I managed to grocery shop and do laundry on Saturday, but then fell on the couch and read my books all afternoon, sitting in a haze of dust. The wood in the room is calling for orange oil. I really should accomplish more. I can’t.
Sunday came early but I could not open my eyes and get out of bed. It was 7 o’clock before I finally joined Terry in the kitchen. He had arisen when the alarm went off, the obedient guy that he is. I was leaving an hour later than him for church so didn’t feel guilty.
After chairing the deacon’s meeting at church, I came home and again sat on the couch all afternoon reading from my stack of books. Finally, shaking myself free of the comfort of my couch cushions, I went outside, and although the sky was sunless, the temperature was warm, the air fragrant. I raked leaves, pulled some weeds and made a hasty retreat back inside to figure out something for dinner.
I spent much of the weekend hours thinking about the trump supporters. Reading about the proposed budget. Seeing a mean response on a blog. I’m trying to understand the thinking of our citizens who think the president is so great when I can barely tolerate his weird behavior. It has put me in such a funk.

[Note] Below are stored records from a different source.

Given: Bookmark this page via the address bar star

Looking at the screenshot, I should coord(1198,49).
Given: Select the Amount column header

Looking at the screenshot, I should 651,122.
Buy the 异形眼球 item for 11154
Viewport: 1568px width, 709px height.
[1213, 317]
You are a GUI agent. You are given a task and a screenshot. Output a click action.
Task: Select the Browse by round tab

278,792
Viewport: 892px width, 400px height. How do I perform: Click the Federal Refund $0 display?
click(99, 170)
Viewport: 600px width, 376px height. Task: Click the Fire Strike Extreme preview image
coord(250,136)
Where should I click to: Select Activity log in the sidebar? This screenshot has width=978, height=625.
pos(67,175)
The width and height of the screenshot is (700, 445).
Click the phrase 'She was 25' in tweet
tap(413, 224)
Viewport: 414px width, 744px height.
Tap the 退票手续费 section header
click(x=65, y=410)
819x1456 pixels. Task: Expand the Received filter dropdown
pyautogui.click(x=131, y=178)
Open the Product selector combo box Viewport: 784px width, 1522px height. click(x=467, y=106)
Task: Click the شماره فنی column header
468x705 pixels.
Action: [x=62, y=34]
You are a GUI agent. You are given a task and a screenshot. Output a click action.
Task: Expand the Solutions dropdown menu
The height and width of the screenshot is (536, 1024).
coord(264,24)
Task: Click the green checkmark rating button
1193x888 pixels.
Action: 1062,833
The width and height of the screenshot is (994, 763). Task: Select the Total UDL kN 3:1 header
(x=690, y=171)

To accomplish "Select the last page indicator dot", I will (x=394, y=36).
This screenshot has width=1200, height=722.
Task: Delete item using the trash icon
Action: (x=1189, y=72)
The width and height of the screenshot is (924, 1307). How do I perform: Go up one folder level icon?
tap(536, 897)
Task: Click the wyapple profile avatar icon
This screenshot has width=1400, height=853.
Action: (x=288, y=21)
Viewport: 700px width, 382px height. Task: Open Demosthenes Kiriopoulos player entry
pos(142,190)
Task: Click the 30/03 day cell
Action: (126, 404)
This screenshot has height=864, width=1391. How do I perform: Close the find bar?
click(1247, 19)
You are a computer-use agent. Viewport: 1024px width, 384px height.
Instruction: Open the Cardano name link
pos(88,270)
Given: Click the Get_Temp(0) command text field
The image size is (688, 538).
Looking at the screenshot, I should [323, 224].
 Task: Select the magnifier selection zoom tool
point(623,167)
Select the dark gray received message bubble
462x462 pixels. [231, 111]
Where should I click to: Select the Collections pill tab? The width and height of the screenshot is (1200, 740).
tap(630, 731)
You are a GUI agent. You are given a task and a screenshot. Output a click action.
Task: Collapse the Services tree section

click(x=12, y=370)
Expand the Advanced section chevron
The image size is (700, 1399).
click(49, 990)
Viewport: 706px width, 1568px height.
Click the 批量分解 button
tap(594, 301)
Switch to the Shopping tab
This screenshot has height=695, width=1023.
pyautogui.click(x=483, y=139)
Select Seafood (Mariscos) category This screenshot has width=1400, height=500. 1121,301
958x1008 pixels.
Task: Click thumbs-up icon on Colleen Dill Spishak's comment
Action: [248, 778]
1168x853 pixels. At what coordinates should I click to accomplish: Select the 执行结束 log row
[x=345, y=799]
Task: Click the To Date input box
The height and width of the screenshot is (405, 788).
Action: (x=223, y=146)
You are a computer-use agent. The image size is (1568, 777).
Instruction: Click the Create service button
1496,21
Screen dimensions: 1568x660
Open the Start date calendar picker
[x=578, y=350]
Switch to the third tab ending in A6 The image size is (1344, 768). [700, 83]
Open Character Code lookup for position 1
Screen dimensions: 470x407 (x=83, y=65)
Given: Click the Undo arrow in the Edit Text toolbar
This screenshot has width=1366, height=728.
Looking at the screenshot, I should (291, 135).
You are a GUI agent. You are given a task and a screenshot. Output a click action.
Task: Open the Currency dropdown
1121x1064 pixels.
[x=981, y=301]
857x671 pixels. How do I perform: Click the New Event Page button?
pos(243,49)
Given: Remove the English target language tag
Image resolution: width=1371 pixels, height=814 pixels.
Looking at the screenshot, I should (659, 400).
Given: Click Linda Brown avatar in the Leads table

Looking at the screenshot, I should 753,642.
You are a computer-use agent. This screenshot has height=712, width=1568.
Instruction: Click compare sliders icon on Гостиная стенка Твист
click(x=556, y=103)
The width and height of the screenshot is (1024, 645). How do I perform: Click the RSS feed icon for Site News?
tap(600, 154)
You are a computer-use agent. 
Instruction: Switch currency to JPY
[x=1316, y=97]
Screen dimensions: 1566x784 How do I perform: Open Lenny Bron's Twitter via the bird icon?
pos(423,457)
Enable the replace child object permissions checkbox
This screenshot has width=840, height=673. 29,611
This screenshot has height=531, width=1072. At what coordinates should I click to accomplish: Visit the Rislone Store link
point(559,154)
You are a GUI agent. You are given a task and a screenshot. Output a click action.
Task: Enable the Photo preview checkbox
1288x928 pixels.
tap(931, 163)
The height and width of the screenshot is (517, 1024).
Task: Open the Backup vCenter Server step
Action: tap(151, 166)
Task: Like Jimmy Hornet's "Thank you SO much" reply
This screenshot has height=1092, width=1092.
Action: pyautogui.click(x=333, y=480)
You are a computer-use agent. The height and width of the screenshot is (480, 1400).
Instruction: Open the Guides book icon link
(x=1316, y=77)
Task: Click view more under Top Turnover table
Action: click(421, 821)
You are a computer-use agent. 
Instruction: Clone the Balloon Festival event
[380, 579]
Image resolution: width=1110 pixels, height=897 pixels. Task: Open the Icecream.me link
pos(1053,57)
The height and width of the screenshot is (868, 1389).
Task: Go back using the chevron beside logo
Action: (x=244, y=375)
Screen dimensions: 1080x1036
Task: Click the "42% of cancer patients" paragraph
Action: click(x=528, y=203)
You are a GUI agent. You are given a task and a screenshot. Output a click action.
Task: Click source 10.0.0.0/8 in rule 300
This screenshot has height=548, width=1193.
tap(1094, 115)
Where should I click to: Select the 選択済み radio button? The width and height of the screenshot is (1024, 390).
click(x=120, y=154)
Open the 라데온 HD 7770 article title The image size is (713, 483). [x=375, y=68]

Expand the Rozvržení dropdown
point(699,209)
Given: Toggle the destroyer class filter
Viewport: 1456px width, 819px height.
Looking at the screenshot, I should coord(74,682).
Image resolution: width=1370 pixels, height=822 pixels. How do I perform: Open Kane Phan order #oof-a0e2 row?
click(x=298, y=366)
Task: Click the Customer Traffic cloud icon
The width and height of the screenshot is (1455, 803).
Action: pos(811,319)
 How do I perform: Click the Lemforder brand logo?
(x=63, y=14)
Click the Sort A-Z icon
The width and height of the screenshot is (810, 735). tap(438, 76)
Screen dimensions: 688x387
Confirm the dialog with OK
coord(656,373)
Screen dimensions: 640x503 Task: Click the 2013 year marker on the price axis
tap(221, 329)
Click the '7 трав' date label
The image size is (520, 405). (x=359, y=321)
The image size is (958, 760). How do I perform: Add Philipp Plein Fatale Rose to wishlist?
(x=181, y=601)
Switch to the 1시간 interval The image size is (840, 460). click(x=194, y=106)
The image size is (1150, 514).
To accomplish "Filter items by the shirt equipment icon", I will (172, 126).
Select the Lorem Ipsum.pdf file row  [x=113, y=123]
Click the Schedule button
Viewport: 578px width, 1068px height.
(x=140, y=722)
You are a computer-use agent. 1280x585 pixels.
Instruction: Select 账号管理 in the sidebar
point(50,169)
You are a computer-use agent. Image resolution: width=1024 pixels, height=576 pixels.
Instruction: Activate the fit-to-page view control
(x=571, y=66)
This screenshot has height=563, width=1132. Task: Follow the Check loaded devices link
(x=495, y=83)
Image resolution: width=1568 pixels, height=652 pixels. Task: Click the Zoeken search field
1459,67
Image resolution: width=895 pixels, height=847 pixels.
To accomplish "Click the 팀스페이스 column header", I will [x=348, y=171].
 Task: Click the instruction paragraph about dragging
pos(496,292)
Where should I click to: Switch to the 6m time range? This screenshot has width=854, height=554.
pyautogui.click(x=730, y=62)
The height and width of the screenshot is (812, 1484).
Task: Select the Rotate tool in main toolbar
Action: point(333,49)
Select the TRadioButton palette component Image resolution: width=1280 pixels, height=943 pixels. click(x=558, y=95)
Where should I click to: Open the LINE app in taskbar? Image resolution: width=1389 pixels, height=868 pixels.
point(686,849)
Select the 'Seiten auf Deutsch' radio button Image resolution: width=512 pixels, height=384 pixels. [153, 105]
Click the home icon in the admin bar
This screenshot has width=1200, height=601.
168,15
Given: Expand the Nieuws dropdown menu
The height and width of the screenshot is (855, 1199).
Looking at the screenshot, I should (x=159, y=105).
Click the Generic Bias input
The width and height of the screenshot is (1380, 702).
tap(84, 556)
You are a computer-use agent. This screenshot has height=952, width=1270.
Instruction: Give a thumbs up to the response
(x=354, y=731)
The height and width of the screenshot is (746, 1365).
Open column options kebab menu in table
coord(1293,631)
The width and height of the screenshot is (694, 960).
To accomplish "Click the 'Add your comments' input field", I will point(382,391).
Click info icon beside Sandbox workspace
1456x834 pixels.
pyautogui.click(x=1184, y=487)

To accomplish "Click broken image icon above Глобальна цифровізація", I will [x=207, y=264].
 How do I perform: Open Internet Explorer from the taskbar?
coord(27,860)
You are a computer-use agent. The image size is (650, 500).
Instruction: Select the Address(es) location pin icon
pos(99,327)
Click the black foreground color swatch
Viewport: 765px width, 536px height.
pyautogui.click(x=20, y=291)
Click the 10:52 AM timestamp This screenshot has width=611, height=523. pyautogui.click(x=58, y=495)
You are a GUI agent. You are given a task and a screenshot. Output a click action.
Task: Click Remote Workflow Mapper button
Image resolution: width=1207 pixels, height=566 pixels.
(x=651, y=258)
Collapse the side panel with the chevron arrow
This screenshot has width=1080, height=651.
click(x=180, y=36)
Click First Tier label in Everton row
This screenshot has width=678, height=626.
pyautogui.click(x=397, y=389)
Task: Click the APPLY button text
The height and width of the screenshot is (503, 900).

After reading articles and books and even talking with my hairdresser, I am seeing how his supporters think; not why, though. For some reason, they see themselves as unsafe in this land. They believe they are losing, or have lost, something. Yet, they are well off, they have an abundance. Why is sharing that so terrible for them? They keep saying, “we shouldn’t be supporting illegal immigrants.” But they don’t say how that is hurting them.
The mean blog response talked about how our children will be crippled by the national debt. But no explanation as to what that looks like. The responder also wants parents to take care of their children and not accept government help. Well, that would be nice, if possible. It just isn’t for everyone.
This is the conclusion I presently have about trump supporters: they are afraid for their safety and they don’t want immigrants and/or poor people getting any government aid. It’s the best I can do for now. This will be a busy week and I have to get my head in the game to do the work I am called to do. I am not fearful for my safety, and because I have an abundance, I am willing the share.